High- and middle-income countries with ample access to vaccines and significant fiscal buffers are expected to recover relatively quickly and return to pre-pandemic normalcy in 2022. However, without widespread vaccination coverage, Africa faces a protracted pandemic and sluggish growth.

But this widening of the global wealth gap isn’t just a problem for poorer parts of the world, like Africa, who are on the wrong side of what threatens to become a “Great Divide” between the vaccine “haves” and “have-nots”. It’s also a problem for vaccine-rich countries like the UK and the US.

The global health implications are clear – the longer Africa remains unvaccinated, the more opportunity the virus has to spread and mutate. Delta’s impact on vaccine efficacy represents the risk that variants pose to global vaccination efforts. Every new Covid-19 infection is a potential threat to global recovery.

But the security implications are equally alarming. In countries where there is already a complicated security environment, rising poverty and food insecurity elevate the risk of instability. The global community should prepare to deal with new or worsened humanitarian crises in Africa and the political complexities surrounding intervention.

A study by the UN Counter-Terrorism Committee finds that pandemic-related economic and social hardships, such as rising unemployment and children being out of school, are potential drivers for an increased terrorist threat. Some terrorist networks in Africa are already exploiting the crisis to expand recruitment and radicalisation. This exacerbates local governance challenges as well as global security issues.

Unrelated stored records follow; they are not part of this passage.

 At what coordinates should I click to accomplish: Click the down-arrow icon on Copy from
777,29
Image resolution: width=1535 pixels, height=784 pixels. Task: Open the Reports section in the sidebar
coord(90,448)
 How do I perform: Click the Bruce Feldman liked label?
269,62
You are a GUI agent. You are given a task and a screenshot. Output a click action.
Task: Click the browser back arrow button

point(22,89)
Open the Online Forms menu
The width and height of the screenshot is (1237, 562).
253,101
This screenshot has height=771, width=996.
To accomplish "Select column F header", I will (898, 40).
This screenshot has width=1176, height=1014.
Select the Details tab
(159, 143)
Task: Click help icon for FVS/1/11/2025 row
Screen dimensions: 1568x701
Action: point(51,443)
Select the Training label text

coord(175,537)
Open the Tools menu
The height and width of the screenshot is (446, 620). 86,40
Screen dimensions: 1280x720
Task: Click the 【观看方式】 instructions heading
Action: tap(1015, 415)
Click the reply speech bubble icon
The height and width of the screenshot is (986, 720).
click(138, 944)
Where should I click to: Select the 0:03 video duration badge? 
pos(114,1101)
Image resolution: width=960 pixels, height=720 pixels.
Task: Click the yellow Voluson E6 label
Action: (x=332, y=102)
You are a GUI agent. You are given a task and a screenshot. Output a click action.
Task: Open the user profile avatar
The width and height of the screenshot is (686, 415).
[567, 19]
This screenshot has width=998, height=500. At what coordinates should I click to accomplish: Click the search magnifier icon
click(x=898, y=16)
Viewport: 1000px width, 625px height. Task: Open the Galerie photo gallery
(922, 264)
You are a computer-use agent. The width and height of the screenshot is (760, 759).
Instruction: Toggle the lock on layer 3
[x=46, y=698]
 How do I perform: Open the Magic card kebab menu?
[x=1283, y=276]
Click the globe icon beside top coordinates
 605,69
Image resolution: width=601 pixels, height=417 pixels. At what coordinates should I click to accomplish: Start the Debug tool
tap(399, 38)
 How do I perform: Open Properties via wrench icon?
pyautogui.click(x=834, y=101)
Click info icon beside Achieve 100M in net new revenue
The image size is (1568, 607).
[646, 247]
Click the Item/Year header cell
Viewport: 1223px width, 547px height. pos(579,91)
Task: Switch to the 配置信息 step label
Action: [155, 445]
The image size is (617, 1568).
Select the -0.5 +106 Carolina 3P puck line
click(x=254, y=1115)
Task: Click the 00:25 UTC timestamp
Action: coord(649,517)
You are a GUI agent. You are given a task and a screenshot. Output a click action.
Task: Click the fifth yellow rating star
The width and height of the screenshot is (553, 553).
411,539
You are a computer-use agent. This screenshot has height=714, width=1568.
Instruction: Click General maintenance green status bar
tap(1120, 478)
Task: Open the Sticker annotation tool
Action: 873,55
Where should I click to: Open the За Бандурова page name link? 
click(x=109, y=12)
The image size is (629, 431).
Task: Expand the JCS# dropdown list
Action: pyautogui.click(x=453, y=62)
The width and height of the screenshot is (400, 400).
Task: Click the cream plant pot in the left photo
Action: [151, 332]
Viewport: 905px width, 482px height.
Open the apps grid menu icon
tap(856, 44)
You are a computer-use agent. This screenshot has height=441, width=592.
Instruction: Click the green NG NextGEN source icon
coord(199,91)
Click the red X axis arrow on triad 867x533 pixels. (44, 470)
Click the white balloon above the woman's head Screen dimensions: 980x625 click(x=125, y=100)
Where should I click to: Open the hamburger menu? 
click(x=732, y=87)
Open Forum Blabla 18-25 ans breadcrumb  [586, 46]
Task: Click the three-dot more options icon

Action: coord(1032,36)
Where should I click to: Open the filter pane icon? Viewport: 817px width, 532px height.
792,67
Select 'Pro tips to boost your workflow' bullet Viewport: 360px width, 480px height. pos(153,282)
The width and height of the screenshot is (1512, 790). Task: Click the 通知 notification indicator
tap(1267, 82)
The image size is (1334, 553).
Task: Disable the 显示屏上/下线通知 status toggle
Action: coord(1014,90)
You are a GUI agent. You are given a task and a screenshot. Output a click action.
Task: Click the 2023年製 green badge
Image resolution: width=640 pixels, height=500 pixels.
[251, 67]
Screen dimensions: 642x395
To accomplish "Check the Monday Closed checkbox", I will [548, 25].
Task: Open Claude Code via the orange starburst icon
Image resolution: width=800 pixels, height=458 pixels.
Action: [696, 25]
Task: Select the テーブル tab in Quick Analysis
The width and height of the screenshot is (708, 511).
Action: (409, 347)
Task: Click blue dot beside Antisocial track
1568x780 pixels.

Declining living standards, limited government support and intensifying security concerns could trigger internal and transnational population movements. Migration, including from Africa, is a divisive topic in UK and European politics, and has contributed to the rise in popularity of nationalist political narratives.

These ripple effects will impact the global economy, as uncertainty diminishes confidence and holds back investment. It is possible that the Great Divide reduces the world’s capacity to address other existential issues, such as climate change and the next pandemic. The Great Divide will have dangerous global repercussions.

But it’s not too late to change course. That starts with equitable vaccine access. Countries must urgently fulfil their commitment to sharing excess doses and step aside in the supply queue so that poorer countries relying on COVAX – the global mechanism meant to ensure equitable vaccine distribution – can be prioritised. Travel restrictions not based on sound science need to be lifted. Leaders will always want to do what they can to protect their own people in the short term, but they must have regard for the longer-term costs of global vaccine inequity, including for their populations.

The G7 and the G20 should endorse a comprehensive financial assistance package for Africa and allow governments to decide how this money is best deployed. This includes funding for rollout campaigns to ensure vaccines make it into arms.

High-income countries must support efforts to develop local vaccine manufacturing, which will improve Africa’s long-term health system resilience. Waiving temporary intellectual-property rights on vaccines will accelerate the scaling-up of local production.  

In the short term, the Great Divide is Africa’s problem, but it will have long-term global consequences. It is in the interest of the global community to prevent a Great Divide.